=== EXERCISE DETAILS ===
Return the data that follows, keeping every word and mark unchanged.

Start of MATERIAL FOR THIS TASK

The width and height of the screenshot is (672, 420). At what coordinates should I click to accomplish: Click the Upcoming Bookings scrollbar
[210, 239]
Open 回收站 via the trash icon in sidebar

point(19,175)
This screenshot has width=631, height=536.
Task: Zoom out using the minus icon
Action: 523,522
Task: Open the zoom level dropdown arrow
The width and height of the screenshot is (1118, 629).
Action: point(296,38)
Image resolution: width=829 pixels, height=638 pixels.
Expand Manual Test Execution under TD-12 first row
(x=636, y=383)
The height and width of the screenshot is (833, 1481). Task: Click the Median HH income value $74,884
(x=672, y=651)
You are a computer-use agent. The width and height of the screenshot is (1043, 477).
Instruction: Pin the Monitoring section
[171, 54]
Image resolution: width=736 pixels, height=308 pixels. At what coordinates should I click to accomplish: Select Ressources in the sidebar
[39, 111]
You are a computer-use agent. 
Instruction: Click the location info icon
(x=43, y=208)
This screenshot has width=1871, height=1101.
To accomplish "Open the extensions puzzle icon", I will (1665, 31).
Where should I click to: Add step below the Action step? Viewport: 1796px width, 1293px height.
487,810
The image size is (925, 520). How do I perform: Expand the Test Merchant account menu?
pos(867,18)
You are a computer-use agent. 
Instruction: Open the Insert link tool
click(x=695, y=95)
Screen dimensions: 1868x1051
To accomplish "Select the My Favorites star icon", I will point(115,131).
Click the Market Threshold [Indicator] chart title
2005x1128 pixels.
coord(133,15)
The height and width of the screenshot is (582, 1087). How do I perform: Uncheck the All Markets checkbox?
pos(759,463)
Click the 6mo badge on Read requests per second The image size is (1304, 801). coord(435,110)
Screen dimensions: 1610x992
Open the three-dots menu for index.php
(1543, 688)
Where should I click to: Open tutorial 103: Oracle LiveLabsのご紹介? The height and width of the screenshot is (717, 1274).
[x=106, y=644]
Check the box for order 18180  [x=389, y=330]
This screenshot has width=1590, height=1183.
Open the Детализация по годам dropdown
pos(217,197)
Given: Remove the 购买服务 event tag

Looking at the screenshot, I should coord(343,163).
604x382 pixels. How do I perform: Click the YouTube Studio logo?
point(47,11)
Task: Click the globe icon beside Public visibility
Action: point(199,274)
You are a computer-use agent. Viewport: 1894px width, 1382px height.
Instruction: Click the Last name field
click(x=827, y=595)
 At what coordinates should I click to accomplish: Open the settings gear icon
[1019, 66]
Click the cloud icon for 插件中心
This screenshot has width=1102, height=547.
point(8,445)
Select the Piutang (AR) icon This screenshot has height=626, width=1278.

End of MATERIAL FOR THIS TASK

=== TASK OUTPUT ===
The width and height of the screenshot is (672, 420). At what coordinates should I click to accomplish: Click the Upcoming Bookings scrollbar
[210, 239]
Open 回收站 via the trash icon in sidebar

point(19,175)
This screenshot has width=631, height=536.
Task: Zoom out using the minus icon
Action: 523,522
Task: Open the zoom level dropdown arrow
The width and height of the screenshot is (1118, 629).
Action: point(296,38)
Image resolution: width=829 pixels, height=638 pixels.
Expand Manual Test Execution under TD-12 first row
(x=636, y=383)
The height and width of the screenshot is (833, 1481). Task: Click the Median HH income value $74,884
(x=672, y=651)
You are a computer-use agent. The width and height of the screenshot is (1043, 477).
Instruction: Pin the Monitoring section
[171, 54]
Image resolution: width=736 pixels, height=308 pixels. At what coordinates should I click to accomplish: Select Ressources in the sidebar
[39, 111]
You are a computer-use agent. 
Instruction: Click the location info icon
(x=43, y=208)
This screenshot has width=1871, height=1101.
To accomplish "Open the extensions puzzle icon", I will (1665, 31).
Where should I click to: Add step below the Action step? Viewport: 1796px width, 1293px height.
487,810
The image size is (925, 520). How do I perform: Expand the Test Merchant account menu?
pos(867,18)
You are a computer-use agent. 
Instruction: Open the Insert link tool
click(x=695, y=95)
Screen dimensions: 1868x1051
To accomplish "Select the My Favorites star icon", I will point(115,131).
Click the Market Threshold [Indicator] chart title
2005x1128 pixels.
coord(133,15)
The height and width of the screenshot is (582, 1087). How do I perform: Uncheck the All Markets checkbox?
pos(759,463)
Click the 6mo badge on Read requests per second The image size is (1304, 801). coord(435,110)
Screen dimensions: 1610x992
Open the three-dots menu for index.php
(1543, 688)
Where should I click to: Open tutorial 103: Oracle LiveLabsのご紹介? The height and width of the screenshot is (717, 1274).
[x=106, y=644]
Check the box for order 18180  [x=389, y=330]
This screenshot has width=1590, height=1183.
Open the Детализация по годам dropdown
pos(217,197)
Given: Remove the 购买服务 event tag

Looking at the screenshot, I should coord(343,163).
604x382 pixels. How do I perform: Click the YouTube Studio logo?
point(47,11)
Task: Click the globe icon beside Public visibility
Action: point(199,274)
You are a computer-use agent. Viewport: 1894px width, 1382px height.
Instruction: Click the Last name field
click(x=827, y=595)
 At what coordinates should I click to accomplish: Open the settings gear icon
[1019, 66]
Click the cloud icon for 插件中心
This screenshot has width=1102, height=547.
point(8,445)
Select the Piutang (AR) icon This screenshot has height=626, width=1278.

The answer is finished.